Kids line up for free summer meals

Ashley Schneider, MAPS director of food and nutrition services, and Ellen Hopkins School head cook Michael Ruebke. (Photo/Nancy Hanson.)

Nancy Edmonds Hanson

If tummies are rumbling, chances are that hungry kids are lining up in the lunchrooms of Moorhead elementary schools or waiting for the Spudmobile by picnic tables in several parks.
As it has for many years, the Moorhead School District is serving breakfasts and lunches on weekdays throughout the summer. The meals are free to children and teens who show up at seven sites around the city.
“We’re here for everyone from the age when they start to eat solid food through 18,” explains Ashley Schneider. “They don’t need to attend Moorhead schools or even live here.
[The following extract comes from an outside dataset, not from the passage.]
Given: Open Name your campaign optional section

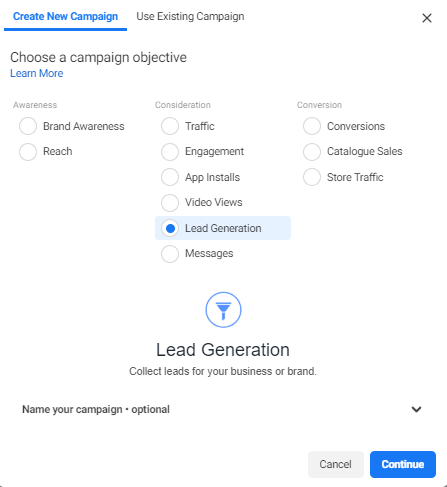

We don’t ask questions. All they need to be is hungry.”
Schneider, who has directed the district’s food and nutrition services since the pandemic, likes to point out that hunger doesn’t end just because school is out for the summer. “We learned from COVID that all families can be struggling economically. That’s just as true now, with the cost of food going up. The need may have changed for any family. Whatever they’re facing, we just want to feed the kids.”
Breakfast is now being served at four of Moorhead’s five elementary schools from 7:45 to 8:15 a.m. from Monday through Friday. Lunch time is from 11:30 to 12:30 at the four schools where meals are served in the lunchrooms – S.G. Reinertson, Ellen Hopkins, Robert Asp and Probstfield. They’ll continue through Aug. 16.
The same meals commence on Monday, June 10, at the MHS Career Academy, where breakfast and lunch will be offered five days a week until Aug. 1.
Outdoor lunching is an option, too. The friendly Spudmobile is on the go Tuesday through Friday. It arrives at Queens Park (3201 20th St. S.) at 11 a.m.; at Romkey Park (900 19th St. S.) at 11:40 a.m.; and at Arrowhead Park (2600 Sixth Ave. N.) at 12:20 p.m. Service continues for 20 to 30 minutes at each location.
All meals must be eaten at the location where they’re served. Take-out is not available.
The summer feeding program is underwritten by the U.S. Department of Agriculture. Schneider describes the meals as similar to the nutritionally balanced choices students already navigate throughout the school term, though a bit more flexible. Among the most popular choices: pizza, chicken nuggets and tacos in a bag. The menu also includes an array of fresh fruits and vegetables, along with milk.
“We try to keep it as normal as possible to maintain the good habits we’re teaching kids throughout the year,” she explains. That includes an emphasis on making healthy choices … and encouraging them to broaden their tastes.
“Some kids love carrots. Others would rather break their arm than taste one,” she notes. “We encourage them to give a vegetable a fair try. Don’t just say ‘I don’t like it’ after that first taste! It can take 10 or 15 times to develop a taste for something.” She tells of the food service’s perhaps-surprising success with Brussels sprouts. “When we roasted them, the kids found out they loved them. We had to put them as a staple on our menus. We heard them standing in line talking about how good they were.”
The summer program usually serves from 500 to 700 young eaters every day. Some are brought by their parents, who can join their offspring for the bargain price of $5.25. Others attend the YMCA summer program, neighboring home day cares, Head Start or the district’s own summer school. “We’re open to anybody and everybody,” Schneider emphasizes.
Though they may not realize it as they clean their plates, she says that the young diners are getting a helping of education along with their meals. “After all, we are all in the teaching business,” she points out. “The nutrition habits they form now will benefit them for the rest of their lives.”